## Your objective
Update these items by changing every "icon" to "button", keeping all other text the same. Leave the pictures out of your answer.

___ Stored rows

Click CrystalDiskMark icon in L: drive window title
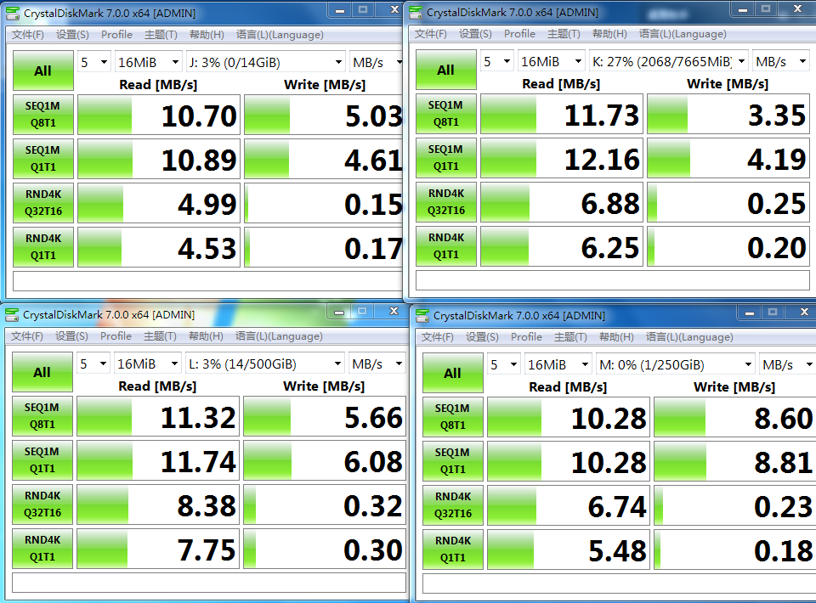Image resolution: width=816 pixels, height=603 pixels. 12,315
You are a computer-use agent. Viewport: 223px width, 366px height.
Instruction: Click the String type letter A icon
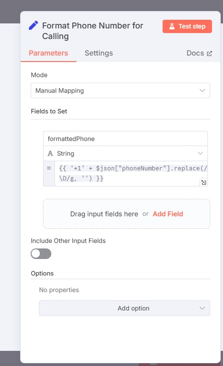50,153
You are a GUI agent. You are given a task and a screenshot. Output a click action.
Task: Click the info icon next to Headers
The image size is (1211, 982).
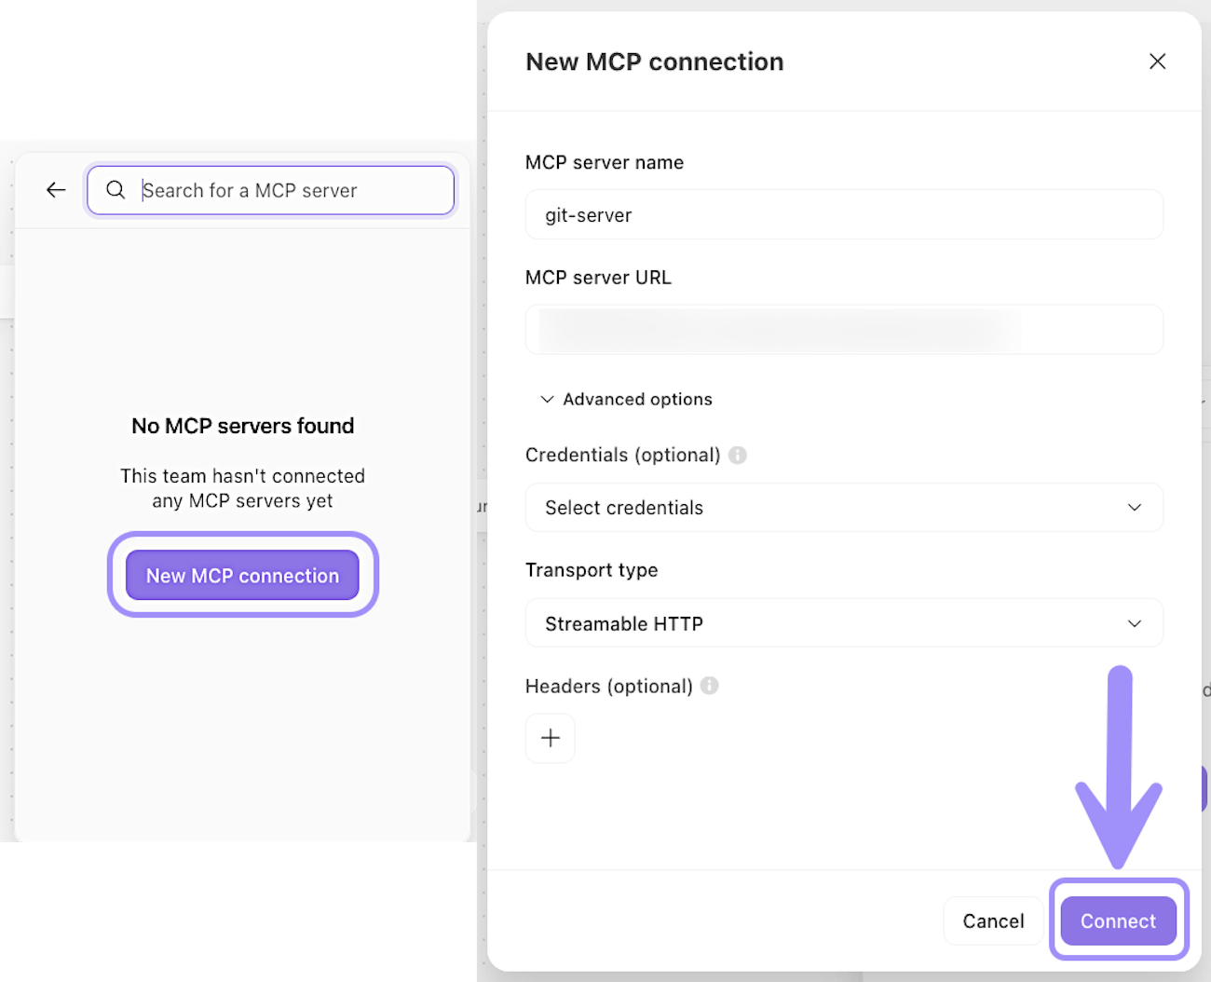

______

## Finished task
Click CrystalDiskMark button in L: drive window title
Image resolution: width=816 pixels, height=603 pixels. 12,315
You are a computer-use agent. Viewport: 223px width, 366px height.
Instruction: Click the String type letter A button
50,153
You are a GUI agent. You are given a task and a screenshot. Output a click action.
Task: Click the info button next to Headers
The image size is (1211, 982).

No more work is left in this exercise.